■ DATA EXTRACT:
☆ ☆ ☆

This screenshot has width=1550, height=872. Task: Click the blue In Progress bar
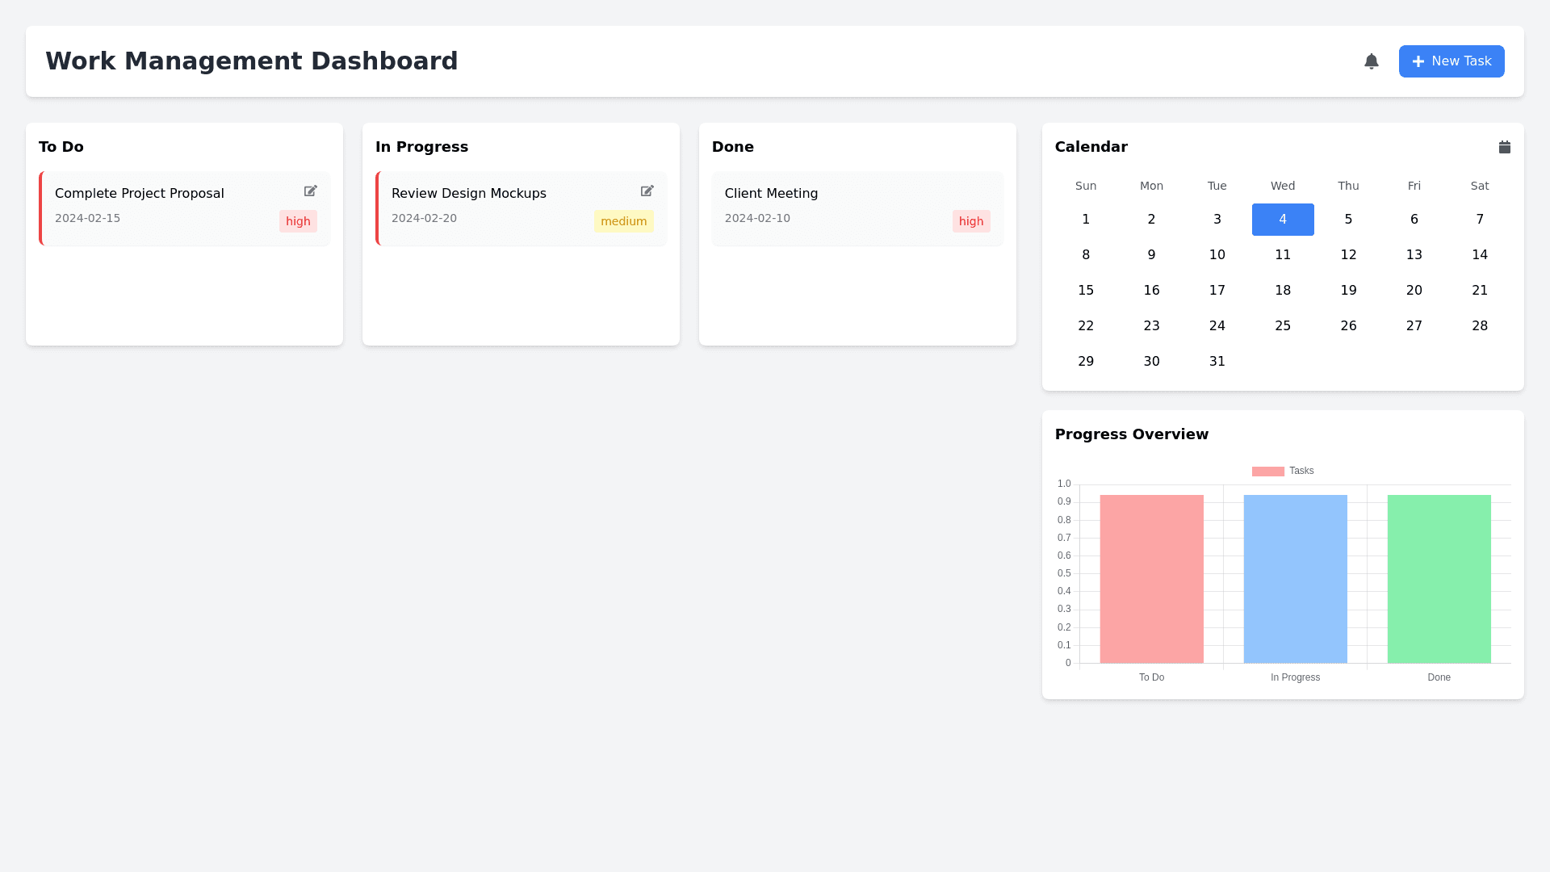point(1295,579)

☆ ☆ ☆

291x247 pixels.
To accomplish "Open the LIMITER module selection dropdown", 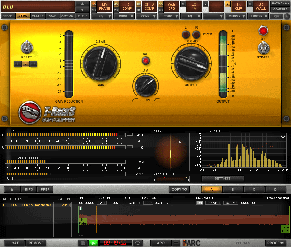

☆ ☆ ☆

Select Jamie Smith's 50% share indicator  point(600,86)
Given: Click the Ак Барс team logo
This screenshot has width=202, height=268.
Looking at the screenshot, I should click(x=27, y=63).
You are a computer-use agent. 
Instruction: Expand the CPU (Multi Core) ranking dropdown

☆ ☆ ☆

■ AIM:
Turn the lines in the records above into a JSON list of strings, one string per line, leaving out blank lines. Start at the line containing "Given: Click the Ак Барс team logo" and end at the line containing "Instruction: Expand the", including both.

■ EXERCISE SOLUTION:
[
  "Given: Click the Ак Барс team logo",
  "This screenshot has width=202, height=268.",
  "Looking at the screenshot, I should click(x=27, y=63).",
  "You are a computer-use agent. ",
  "Instruction: Expand the CPU (Multi Core) ranking dropdown"
]